+++ Supplied entries +++

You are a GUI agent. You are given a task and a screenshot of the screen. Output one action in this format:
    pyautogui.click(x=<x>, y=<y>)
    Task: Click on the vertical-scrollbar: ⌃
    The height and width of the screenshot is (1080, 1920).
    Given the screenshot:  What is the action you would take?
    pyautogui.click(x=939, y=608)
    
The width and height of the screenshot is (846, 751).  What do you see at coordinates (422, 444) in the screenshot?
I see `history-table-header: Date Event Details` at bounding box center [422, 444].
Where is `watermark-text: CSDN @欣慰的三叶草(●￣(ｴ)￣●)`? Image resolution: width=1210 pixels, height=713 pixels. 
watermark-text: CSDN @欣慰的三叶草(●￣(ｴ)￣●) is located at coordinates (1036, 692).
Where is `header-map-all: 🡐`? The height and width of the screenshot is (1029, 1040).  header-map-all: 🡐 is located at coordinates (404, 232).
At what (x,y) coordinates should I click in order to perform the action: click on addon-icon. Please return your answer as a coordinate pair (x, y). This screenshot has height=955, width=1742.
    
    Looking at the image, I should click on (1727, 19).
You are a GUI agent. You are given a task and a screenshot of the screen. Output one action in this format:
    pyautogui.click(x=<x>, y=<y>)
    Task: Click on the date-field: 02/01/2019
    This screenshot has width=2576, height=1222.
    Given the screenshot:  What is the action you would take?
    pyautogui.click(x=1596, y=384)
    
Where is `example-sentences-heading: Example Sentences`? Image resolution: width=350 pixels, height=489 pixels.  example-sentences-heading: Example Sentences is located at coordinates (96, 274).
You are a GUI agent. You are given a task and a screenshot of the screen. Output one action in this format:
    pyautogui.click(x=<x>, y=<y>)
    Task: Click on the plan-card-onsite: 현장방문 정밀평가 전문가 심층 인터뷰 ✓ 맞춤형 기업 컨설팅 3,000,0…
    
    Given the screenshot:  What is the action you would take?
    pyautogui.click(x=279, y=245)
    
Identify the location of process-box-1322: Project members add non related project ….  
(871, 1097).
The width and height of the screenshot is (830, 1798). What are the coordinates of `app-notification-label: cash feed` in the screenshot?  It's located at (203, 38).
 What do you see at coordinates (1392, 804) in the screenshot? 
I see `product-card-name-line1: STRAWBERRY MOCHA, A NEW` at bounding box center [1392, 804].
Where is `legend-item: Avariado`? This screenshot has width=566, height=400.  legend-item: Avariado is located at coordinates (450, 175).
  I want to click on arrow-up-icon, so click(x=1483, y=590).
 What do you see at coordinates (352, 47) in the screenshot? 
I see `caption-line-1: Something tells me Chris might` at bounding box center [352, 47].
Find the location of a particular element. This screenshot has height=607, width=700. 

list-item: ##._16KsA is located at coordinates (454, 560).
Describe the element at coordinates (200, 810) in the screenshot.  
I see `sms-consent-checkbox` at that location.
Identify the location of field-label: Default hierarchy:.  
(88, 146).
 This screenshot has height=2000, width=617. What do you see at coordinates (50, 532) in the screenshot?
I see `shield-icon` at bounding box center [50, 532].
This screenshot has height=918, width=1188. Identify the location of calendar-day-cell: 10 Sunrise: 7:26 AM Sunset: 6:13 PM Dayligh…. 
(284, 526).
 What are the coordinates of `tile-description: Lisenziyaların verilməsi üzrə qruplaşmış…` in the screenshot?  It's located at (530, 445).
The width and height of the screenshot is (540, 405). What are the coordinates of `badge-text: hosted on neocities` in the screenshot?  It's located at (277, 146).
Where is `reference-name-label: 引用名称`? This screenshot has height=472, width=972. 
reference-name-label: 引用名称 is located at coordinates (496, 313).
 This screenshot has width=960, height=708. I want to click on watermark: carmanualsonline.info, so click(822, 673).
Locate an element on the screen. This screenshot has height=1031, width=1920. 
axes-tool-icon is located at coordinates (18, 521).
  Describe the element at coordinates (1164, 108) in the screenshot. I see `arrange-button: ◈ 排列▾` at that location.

+++

# Exercise objective
Convert the listing above into a Markdown table with the columns Row and Line, one numbered row per line and no rows for blank lines.

# Your solution
| Row | Line |
|---|---|
| 1 | You are a GUI agent. You are given a task and a screenshot of the screen. Output one action in this format: |
| 2 |     pyautogui.click(x=<x>, y=<y>) |
| 3 |     Task: Click on the vertical-scrollbar: ⌃ |
| 4 |     The height and width of the screenshot is (1080, 1920). |
| 5 |     Given the screenshot:  What is the action you would take? |
| 6 |     pyautogui.click(x=939, y=608) |
| 7 | The width and height of the screenshot is (846, 751).  What do you see at coordinates (422, 444) in the screenshot? |
| 8 | I see `history-table-header: Date Event Details` at bounding box center [422, 444]. |
| 9 | Where is `watermark-text: CSDN @欣慰的三叶草(●￣(ｴ)￣●)`? Image resolution: width=1210 pixels, height=713 pixels.  |
| 10 | watermark-text: CSDN @欣慰的三叶草(●￣(ｴ)￣●) is located at coordinates (1036, 692). |
| 11 | Where is `header-map-all: 🡐`? The height and width of the screenshot is (1029, 1040).  header-map-all: 🡐 is located at coordinates (404, 232). |
| 12 | At what (x,y) coordinates should I click in order to perform the action: click on addon-icon. Please return your answer as a coordinate pair (x, y). This screenshot has height=955, width=1742. |
| 13 |     Looking at the image, I should click on (1727, 19). |
| 14 | You are a GUI agent. You are given a task and a screenshot of the screen. Output one action in this format: |
| 15 |     pyautogui.click(x=<x>, y=<y>) |
| 16 |     Task: Click on the date-field: 02/01/2019 |
| 17 |     This screenshot has width=2576, height=1222. |
| 18 |     Given the screenshot:  What is the action you would take? |
| 19 |     pyautogui.click(x=1596, y=384) |
| 20 | Where is `example-sentences-heading: Example Sentences`? Image resolution: width=350 pixels, height=489 pixels.  example-sentences-heading: Example Sentences is located at coordinates (96, 274). |
| 21 | You are a GUI agent. You are given a task and a screenshot of the screen. Output one action in this format: |
| 22 |     pyautogui.click(x=<x>, y=<y>) |
| 23 |     Task: Click on the plan-card-onsite: 현장방문 정밀평가 전문가 심층 인터뷰 ✓ 맞춤형 기업 컨설팅 3,000,0… |
| 24 |     Given the screenshot:  What is the action you would take? |
| 25 |     pyautogui.click(x=279, y=245) |
| 26 | Identify the location of process-box-1322: Project members add non related project ….   |
| 27 | (871, 1097). |
| 28 | The width and height of the screenshot is (830, 1798). What are the coordinates of `app-notification-label: cash feed` in the screenshot?  It's located at (203, 38). |
| 29 |  What do you see at coordinates (1392, 804) in the screenshot?  |
| 30 | I see `product-card-name-line1: STRAWBERRY MOCHA, A NEW` at bounding box center [1392, 804]. |
| 31 | Where is `legend-item: Avariado`? This screenshot has width=566, height=400.  legend-item: Avariado is located at coordinates (450, 175). |
| 32 |   I want to click on arrow-up-icon, so click(x=1483, y=590). |
| 33 |  What do you see at coordinates (352, 47) in the screenshot?  |
| 34 | I see `caption-line-1: Something tells me Chris might` at bounding box center [352, 47]. |
| 35 | Find the location of a particular element. This screenshot has height=607, width=700.  |
| 36 | list-item: ##._16KsA is located at coordinates (454, 560). |
| 37 | Describe the element at coordinates (200, 810) in the screenshot.   |
| 38 | I see `sms-consent-checkbox` at that location. |
| 39 | Identify the location of field-label: Default hierarchy:.   |
| 40 | (88, 146). |
| 41 |  This screenshot has height=2000, width=617. What do you see at coordinates (50, 532) in the screenshot? |
| 42 | I see `shield-icon` at bounding box center [50, 532]. |
| 43 | This screenshot has height=918, width=1188. Identify the location of calendar-day-cell: 10 Sunrise: 7:26 AM Sunset: 6:13 PM Dayligh….  |
| 44 | (284, 526). |
| 45 |  What are the coordinates of `tile-description: Lisenziyaların verilməsi üzrə qruplaşmış…` in the screenshot?  It's located at (530, 445). |
| 46 | The width and height of the screenshot is (540, 405). What are the coordinates of `badge-text: hosted on neocities` in the screenshot?  It's located at (277, 146). |
| 47 | Where is `reference-name-label: 引用名称`? This screenshot has height=472, width=972.  |
| 48 | reference-name-label: 引用名称 is located at coordinates (496, 313). |
| 49 |  This screenshot has width=960, height=708. I want to click on watermark: carmanualsonline.info, so click(822, 673). |
| 50 | Locate an element on the screen. This screenshot has height=1031, width=1920.  |
| 51 | axes-tool-icon is located at coordinates (18, 521). |
| 52 |   Describe the element at coordinates (1164, 108) in the screenshot. I see `arrange-button: ◈ 排列▾` at that location. |